New Metric in YouTube Analytics
YouTube just introduced “Unique Reach” in YouTube Analytics, and it’s worth knowing about.
If one person watches your video 3 times, that’s still 3 “views” and 1 “unique viewer.” Nothing new there.
However, if one person watches your video on a TV with 2 friends, YouTube may now count that as 3 people uniquely reached.
Clearly, YouTube wants to speak the language of TV, where advertisers care about how many humans are actually in the room.
Now, the catch…
It’s an estimate.
YouTube can’t actually see you and your family lying on the couch in your pajamas.
Rather, the metric is modeled using viewing patterns, demographics, device type, even time of day… and then validated against third-party data from companies like Nielsen.
In other words, YouTube is making a pretty sophisticated guess about how many people were actually watching your video… and then calling it a metric.
One annoying limitation: currently, you can’t sort this by long-form videos only. It combines long-form + Shorts together. I asked YouTube’s analytics team why, and they basically replied, “Good point. We’ll look into that.”

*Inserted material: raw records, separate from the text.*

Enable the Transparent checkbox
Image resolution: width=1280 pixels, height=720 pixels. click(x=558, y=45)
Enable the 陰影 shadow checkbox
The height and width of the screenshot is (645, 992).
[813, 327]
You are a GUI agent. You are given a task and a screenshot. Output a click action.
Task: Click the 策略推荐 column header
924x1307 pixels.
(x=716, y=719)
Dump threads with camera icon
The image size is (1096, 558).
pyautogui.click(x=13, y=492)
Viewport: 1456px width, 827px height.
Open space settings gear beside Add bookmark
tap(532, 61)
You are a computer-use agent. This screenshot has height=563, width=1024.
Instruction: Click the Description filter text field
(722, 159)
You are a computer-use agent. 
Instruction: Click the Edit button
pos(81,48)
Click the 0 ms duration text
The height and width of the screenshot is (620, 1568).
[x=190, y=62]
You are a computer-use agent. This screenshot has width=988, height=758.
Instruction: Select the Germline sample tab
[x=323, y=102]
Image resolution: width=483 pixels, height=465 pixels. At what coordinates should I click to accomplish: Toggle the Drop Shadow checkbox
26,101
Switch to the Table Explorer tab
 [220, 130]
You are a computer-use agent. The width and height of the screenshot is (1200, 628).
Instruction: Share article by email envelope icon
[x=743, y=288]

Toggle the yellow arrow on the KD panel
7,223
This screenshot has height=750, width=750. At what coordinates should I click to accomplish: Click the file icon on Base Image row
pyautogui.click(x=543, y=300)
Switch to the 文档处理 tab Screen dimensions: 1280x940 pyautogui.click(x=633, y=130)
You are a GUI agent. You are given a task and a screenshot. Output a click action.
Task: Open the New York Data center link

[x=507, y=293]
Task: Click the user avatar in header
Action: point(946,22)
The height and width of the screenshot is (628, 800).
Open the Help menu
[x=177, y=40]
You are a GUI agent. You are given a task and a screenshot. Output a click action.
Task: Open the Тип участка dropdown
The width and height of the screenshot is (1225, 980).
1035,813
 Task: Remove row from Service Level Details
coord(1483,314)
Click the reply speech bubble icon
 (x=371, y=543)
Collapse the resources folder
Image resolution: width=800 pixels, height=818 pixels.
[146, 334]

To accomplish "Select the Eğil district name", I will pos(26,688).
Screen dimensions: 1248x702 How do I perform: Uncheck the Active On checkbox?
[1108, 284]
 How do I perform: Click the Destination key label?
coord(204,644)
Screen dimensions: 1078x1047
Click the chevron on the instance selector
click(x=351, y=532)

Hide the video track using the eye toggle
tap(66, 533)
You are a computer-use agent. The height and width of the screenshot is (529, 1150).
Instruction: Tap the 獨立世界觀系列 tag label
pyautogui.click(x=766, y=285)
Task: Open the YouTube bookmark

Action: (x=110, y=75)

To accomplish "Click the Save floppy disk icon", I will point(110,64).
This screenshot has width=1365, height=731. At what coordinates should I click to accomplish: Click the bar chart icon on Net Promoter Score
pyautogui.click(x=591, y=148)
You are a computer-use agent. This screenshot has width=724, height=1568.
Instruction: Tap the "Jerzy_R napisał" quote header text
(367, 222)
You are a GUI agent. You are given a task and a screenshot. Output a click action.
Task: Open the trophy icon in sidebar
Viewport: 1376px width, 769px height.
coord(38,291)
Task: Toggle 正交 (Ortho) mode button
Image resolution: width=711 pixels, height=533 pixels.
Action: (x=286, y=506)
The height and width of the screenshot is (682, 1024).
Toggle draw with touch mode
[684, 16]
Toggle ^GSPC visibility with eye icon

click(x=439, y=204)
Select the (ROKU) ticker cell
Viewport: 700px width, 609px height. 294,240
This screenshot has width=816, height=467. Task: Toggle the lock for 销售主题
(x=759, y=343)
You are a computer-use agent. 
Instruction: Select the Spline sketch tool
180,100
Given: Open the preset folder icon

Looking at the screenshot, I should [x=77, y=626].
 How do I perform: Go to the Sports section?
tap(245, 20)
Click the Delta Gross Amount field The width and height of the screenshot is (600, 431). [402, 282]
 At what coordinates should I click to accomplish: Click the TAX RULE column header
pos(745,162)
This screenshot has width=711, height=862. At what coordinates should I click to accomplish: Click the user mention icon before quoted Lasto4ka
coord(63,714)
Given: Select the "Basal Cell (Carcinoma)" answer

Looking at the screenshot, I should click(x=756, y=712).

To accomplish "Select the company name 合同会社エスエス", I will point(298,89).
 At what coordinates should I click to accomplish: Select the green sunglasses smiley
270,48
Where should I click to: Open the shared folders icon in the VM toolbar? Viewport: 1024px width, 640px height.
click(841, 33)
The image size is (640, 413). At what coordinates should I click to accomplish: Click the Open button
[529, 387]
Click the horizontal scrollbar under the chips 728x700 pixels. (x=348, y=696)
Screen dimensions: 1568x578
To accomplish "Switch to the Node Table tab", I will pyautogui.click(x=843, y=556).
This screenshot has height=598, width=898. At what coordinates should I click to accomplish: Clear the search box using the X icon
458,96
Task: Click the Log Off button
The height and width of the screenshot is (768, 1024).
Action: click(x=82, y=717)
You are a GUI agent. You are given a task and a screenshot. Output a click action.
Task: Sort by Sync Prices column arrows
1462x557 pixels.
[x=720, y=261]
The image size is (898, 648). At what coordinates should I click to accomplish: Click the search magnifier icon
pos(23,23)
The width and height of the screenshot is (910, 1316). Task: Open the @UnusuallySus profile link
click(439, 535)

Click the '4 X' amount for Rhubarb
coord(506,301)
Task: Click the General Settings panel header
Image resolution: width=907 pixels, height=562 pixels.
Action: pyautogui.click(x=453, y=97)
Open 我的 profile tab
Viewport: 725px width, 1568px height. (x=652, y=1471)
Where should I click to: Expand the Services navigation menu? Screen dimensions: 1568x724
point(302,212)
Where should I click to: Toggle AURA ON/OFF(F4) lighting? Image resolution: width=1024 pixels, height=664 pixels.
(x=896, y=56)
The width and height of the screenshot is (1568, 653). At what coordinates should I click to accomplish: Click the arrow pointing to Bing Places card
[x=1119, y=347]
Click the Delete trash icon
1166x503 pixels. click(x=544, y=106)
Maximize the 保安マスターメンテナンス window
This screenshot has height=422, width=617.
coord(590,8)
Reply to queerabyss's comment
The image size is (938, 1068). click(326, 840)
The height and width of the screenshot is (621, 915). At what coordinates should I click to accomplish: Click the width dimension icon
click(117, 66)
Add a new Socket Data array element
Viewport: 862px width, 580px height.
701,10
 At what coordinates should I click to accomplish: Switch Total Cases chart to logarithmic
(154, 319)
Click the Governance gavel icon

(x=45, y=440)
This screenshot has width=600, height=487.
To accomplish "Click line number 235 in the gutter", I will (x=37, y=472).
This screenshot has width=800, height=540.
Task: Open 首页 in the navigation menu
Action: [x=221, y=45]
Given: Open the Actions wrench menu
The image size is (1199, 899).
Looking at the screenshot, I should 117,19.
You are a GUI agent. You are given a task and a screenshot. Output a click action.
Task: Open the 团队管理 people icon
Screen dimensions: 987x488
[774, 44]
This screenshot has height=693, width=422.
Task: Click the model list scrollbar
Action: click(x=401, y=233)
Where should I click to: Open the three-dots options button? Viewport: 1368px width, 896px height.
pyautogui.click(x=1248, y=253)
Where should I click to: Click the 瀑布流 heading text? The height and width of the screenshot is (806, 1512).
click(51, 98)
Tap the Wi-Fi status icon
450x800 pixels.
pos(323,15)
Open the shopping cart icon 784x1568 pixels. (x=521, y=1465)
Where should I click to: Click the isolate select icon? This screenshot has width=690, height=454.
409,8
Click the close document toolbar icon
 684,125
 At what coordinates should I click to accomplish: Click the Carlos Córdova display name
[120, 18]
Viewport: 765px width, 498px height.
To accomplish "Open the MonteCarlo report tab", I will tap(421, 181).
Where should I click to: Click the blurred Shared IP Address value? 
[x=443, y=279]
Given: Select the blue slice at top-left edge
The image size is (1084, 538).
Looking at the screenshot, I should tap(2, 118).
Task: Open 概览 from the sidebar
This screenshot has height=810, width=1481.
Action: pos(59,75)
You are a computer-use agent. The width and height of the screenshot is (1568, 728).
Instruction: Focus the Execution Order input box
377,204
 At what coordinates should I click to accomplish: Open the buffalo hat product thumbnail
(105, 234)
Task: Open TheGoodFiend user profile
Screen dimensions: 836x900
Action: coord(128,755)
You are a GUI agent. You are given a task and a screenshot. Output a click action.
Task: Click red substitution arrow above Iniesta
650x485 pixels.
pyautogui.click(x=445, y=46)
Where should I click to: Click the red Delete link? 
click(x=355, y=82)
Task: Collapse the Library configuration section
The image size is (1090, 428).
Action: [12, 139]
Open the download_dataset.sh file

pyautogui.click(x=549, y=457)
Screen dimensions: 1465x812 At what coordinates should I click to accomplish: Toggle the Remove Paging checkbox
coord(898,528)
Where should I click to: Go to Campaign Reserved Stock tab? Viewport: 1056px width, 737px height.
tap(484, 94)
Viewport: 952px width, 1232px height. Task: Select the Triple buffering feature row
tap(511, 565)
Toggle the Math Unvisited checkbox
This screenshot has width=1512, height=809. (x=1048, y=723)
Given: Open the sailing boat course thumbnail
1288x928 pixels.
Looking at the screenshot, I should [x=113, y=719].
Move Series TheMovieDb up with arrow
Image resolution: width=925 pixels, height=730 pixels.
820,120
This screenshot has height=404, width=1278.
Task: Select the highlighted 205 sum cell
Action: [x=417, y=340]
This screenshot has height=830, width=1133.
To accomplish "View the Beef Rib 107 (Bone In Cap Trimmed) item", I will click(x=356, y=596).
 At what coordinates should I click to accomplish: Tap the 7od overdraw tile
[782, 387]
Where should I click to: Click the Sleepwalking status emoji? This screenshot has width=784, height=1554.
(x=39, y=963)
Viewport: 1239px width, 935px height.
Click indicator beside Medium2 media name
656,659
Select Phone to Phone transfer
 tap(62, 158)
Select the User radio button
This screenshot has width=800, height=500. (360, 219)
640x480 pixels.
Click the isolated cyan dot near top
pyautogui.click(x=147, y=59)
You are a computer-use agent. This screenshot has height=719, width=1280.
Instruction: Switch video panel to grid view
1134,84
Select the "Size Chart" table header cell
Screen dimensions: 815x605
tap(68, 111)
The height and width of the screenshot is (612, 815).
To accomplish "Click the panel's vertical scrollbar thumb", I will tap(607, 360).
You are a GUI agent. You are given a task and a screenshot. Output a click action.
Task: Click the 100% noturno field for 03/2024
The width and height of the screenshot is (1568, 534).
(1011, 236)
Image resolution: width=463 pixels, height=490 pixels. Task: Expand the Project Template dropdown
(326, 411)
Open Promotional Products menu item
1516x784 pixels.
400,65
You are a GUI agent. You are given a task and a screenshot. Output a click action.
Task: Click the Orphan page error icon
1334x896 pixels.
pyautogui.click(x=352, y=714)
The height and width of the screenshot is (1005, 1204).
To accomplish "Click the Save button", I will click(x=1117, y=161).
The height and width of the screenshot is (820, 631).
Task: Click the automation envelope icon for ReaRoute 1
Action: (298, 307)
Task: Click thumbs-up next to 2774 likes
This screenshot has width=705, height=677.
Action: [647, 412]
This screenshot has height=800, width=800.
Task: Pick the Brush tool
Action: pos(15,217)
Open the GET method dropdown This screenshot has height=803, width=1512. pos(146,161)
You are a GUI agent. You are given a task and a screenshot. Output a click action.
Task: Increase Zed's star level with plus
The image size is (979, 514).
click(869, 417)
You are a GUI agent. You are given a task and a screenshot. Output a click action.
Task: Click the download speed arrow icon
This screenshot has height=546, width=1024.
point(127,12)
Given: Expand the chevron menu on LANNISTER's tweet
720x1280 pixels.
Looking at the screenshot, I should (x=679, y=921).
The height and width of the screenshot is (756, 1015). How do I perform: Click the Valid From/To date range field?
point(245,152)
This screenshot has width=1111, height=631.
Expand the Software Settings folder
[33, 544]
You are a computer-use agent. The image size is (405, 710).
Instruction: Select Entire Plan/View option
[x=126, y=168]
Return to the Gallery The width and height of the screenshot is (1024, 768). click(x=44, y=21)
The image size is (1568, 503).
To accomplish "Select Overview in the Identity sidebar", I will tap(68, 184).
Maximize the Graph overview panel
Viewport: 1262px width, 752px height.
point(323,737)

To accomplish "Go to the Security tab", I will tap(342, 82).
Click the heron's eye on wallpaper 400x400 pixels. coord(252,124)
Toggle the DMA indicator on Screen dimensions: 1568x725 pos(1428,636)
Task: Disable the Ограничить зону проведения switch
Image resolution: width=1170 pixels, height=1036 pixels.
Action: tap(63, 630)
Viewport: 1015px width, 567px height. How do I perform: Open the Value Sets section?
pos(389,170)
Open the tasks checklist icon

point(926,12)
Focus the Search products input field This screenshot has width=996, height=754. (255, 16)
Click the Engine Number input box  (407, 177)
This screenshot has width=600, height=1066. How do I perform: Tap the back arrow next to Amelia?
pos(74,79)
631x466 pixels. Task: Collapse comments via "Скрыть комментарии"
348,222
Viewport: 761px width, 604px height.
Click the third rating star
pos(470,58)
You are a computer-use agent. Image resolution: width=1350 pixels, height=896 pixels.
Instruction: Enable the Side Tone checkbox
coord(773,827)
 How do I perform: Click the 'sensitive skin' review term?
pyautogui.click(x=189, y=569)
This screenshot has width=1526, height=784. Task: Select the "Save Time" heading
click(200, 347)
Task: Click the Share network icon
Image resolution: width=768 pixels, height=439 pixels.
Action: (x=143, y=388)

Also, you may notice that the “Unique Reach” of a video can actually be lower than the total views, which sounds counterintuitive until you remember this is largely measuring co-viewing on TVs, not mobile devices. (They figure there's probably not 3 people huddled around your iPhone watching your latest upload.)
Overall though, I think this is a pretty useful metric for framing total audience impact.
Plus, when you think about it, multiple people watching your video together in a living room is pretty cool: You're basically now a producer for television.